Alvo de atirador em Goiânia, adolescente de 14 anos está paraplégica

O Hospital de Urgências de Goiânia (Hugo) confirmou nesta quarta-feira (25), por meio de sua assessoria, que a estudante Isadora de Morais, de 14 anos, está paraplégica. A adolescente foi vítima de um dos disparos feito por um colega na última sexta-feira (20), no colégio Goyases.

De acordo com o boletim divulgado pelo hospital, a adolescente sofreu lesão na medula e perdeu o movimento das pernas. Isadora continua internada na Unidade de Terapia Intensiva (UTI), consciente e respirando sem a ajuda de aparelhos.

O crime aconteceu na sexta em uma sala de aula do 8º ano do Colégio Goyases, no Conjunto Riviera, na capital goiana. Os tiros foram disparados por um aluno da classe, de 14 anos, no intervalo entre duas aulas. O adolescente está em um centro de internação em Goiânia e deverá ficar apreendido por pelo menos 45 dias. A partir das quatro da tarde, o hospital concederá uma entrevista coletiva para dar mais informações sobre o estado de saúde da adolescente.



Aluno que disparou contra colegas foi motivado por Bullying

O adolescente que abriu fogo contra colegas, na manhã desta sexta-feira (20), matando dois alunos e deixando quatro feridos, em uma escola particular de Goiânia, era vitima de bullying. A informação foi confirmada pelo delegado Luiz Gonzaga Júnior, titular da Delegacia Estadual de Apuração de Atos Infracionais (Depai).

De acordo com o Luiz Gonzaga, que concedeu entrevista coletiva na tarde desta sexta (20), uma das vítimas fatais era o principal autor das chacotas que motivaram o adolescente a cometer o crime. “Ele resolveu executar e matar pessoas.

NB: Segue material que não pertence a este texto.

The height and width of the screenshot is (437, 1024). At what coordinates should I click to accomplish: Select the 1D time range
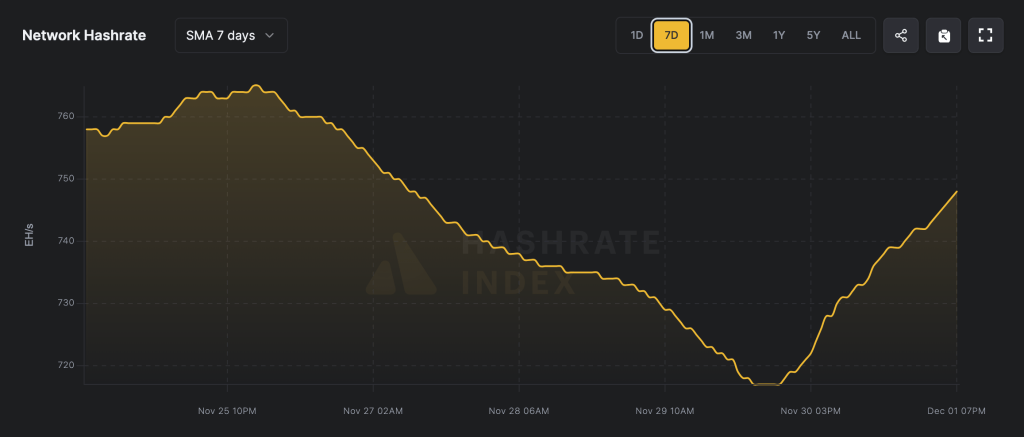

Primeiro esse colega, desafeto dele, e em seguida, ficou com vontade de matar mais. Isso no momento da execução. Ele inclusive se prontificou e falou para todo mundo ‘vocês vão todos morrer“.

O delegado contou que após fazer os primeiros disparos, o garoto começou a escolher as vítimas aleatoriamente. Morreram ainda na sala de aula, os estudantes João Vitor Gomes e João Pedro Calembo, ambos de 14 anos. Os outros quatro alunos feridos (três meninas e um menino) foram levados para um hospital, onde estão internados.

O aluno, segundo a Polícia, teria se inspirado em outros massacres a tiros em colégios e planejou o ataque durante dois meses. A arma usada no crime, uma pistola .40 é da mãe do garoto, Policial Militar, assim como o pai.

O delegado ainda comentou que o autor dos disparos tem histórico de ótimo aluno, sem registros de problemas disciplinares.